Здание Елисеевского магазина и другие дома на Малой Садовой заливал солнечный свет. На подоконниках возле огромных стеклянных окон магазина «Парнас» сидели разноцветные ребята в широченных джинсах, пестрых шапках и кепках, капюшонах, с косичками и дредами на головах. Прохожие глазели на свору тинейджеров как на стаю экзотических зверьков, никто из которых давно не обращал на зевак никакого внимания. Хотя стрельнуть у зрителей мелочь порой не брезговали.
Завидев Машу издалека, Юлька подбежала к ней и поцеловала в щеку.
– Рассказывай! Что менты? – В руках Юлька сжимала пакет жевательных червяков, которые они обычно воровали из «Парнаса», пряча их от глаз охранника в рюкзаки.
– Ходила в следственный комитет… – начала Маша, а сама выглядывала в толпе красную кепку, – там дядька в погонах задавал вопросы. Майор – юрист какой-то, я так и не поняла. Откуда знаю Лизу, про побег из Сосново был в курсе и что было на концерте…
Юля нетерпеливо перетаптывалась с ноги на ногу.
– Так, а что стряслось-то? В «Молоке». Почему она вырубилась? Я тут слышала версию с бутиратом…
– А ты ничего не знаешь? Он что же, не говорил?
– Он отбитый какой-то, молчит! – Она запихнула в рот очередную конфету. Маша автоматически сунула руку в пакет, выудила червяка и смяла розовое сахарное тельце пальцами.

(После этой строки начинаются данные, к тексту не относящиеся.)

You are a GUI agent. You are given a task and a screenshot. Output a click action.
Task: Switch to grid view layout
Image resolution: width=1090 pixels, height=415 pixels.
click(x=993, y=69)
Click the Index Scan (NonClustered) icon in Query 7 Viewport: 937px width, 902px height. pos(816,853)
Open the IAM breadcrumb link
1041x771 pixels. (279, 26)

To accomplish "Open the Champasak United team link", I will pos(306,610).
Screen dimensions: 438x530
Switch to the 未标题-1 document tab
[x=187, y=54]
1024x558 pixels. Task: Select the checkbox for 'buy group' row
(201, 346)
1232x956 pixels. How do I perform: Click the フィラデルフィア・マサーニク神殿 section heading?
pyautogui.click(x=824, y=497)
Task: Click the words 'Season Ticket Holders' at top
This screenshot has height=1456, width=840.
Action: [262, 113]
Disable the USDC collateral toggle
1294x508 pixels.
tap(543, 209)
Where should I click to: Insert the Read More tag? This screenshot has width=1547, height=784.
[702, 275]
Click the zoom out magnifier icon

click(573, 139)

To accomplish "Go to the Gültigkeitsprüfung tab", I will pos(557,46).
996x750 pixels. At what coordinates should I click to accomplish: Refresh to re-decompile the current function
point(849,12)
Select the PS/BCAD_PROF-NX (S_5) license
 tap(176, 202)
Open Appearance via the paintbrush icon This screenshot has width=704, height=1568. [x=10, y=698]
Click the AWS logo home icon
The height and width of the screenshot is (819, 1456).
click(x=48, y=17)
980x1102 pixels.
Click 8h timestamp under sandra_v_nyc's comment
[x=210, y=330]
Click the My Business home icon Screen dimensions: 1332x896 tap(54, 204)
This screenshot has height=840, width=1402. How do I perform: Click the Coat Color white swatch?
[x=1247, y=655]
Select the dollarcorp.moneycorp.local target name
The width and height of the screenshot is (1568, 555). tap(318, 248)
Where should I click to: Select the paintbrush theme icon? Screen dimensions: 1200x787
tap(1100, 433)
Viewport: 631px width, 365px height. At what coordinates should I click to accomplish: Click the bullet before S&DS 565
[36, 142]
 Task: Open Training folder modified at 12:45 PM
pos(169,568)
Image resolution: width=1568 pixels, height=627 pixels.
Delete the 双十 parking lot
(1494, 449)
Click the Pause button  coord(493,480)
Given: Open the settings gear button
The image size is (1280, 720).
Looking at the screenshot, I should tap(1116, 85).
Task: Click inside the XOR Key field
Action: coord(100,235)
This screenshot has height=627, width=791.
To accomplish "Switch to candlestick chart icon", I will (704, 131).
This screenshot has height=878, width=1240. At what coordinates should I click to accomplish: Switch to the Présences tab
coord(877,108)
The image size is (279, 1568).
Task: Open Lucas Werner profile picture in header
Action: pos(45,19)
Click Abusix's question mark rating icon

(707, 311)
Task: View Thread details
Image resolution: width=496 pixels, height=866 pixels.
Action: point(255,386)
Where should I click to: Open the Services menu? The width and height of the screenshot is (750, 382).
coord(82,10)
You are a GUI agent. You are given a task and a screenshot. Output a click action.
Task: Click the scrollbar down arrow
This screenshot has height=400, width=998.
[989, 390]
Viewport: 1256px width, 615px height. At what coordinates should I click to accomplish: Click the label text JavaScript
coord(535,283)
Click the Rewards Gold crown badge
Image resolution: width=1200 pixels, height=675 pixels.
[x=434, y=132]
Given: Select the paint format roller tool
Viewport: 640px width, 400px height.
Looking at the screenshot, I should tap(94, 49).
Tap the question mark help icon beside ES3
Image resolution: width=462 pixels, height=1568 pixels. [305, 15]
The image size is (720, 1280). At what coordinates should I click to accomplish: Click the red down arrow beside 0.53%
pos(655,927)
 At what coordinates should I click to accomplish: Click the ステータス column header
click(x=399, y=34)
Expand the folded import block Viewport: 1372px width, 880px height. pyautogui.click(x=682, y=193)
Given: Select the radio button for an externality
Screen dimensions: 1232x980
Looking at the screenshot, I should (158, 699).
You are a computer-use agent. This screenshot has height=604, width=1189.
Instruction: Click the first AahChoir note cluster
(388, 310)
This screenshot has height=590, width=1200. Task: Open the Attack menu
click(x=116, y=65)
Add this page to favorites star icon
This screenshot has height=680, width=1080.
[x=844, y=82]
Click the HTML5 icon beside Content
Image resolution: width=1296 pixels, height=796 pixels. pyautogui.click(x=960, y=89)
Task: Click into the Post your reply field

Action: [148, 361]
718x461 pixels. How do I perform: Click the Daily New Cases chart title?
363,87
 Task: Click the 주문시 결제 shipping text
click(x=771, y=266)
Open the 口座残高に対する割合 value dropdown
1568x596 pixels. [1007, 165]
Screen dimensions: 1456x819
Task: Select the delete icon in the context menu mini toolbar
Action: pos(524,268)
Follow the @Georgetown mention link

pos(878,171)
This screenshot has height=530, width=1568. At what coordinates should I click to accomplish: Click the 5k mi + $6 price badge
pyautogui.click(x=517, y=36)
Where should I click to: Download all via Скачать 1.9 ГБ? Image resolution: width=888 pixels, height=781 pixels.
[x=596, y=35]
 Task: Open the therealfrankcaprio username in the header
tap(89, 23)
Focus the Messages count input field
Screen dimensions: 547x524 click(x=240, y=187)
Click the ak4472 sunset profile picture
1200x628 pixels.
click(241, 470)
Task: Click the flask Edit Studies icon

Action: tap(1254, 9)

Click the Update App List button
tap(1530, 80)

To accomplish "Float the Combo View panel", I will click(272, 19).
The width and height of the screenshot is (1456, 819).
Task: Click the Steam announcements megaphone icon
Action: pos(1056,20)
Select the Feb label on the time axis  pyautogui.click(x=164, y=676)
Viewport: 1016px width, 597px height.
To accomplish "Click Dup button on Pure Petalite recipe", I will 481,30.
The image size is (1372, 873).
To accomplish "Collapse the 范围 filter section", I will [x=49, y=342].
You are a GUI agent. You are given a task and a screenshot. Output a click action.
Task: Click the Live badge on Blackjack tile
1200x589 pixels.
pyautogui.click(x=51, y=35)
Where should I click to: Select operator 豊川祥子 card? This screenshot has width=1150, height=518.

– Да я прыгала со сцены в слем… – и Маша сбивчиво пересказала подруге историю лейтенанта Власова.
– Жесть! – Юля вглядывалась в Машино лицо, не переставая жевать. – Стремно в ментовке было? Тебя в клетку сажали?
– Я заикаться опять начала…
– Ого! Я думала, это прошло.
В другой части улицы, там, где стояли ряды скамеек, кто-то взорвал петарду. Маша и Юля обернулись на хлопок, и Маша сразу увидела красную кепку, белые щеки и черные волосы.
– Вот и он, – констатировала Юлька, – позвать к тебе?
– Я сама. – Маша решительно двинулась в сторону Шалтая. Поймала его медовый взгляд и улыбнулась. Однако он смотрел на нее как на тень.
– Здравствуйте, – произнес он и остановился. Руки в карманах джинсов, расстегнутая ветровка, кофта с капюшоном, пахнет вкусными духами.
– Хотела с тобой поговорить, – начала Маша, заливаясь краской.
– На тему? – осклабился он.
– Про Лизу. Про «Молоко».
Его друг отделился от них и отошел в сторону подоконников. Шалтай достал исцарапанный телефон и уставился на экран.
– Я тебя потеряла тогда после концерта… А сегодня… На допрос ходила…
– А я Лизу потерял тогда на концерте. И что теперь?
Маша опешила.
– Хотела узнать, как она.
– Как она? Она в коме. Знаешь, что это такое? – Его ноздри, раздуваясь, втягивали воздух, – К-О-ЭМ-А.
– Следователь сказал, там кабель был оголенный на полу… Провод.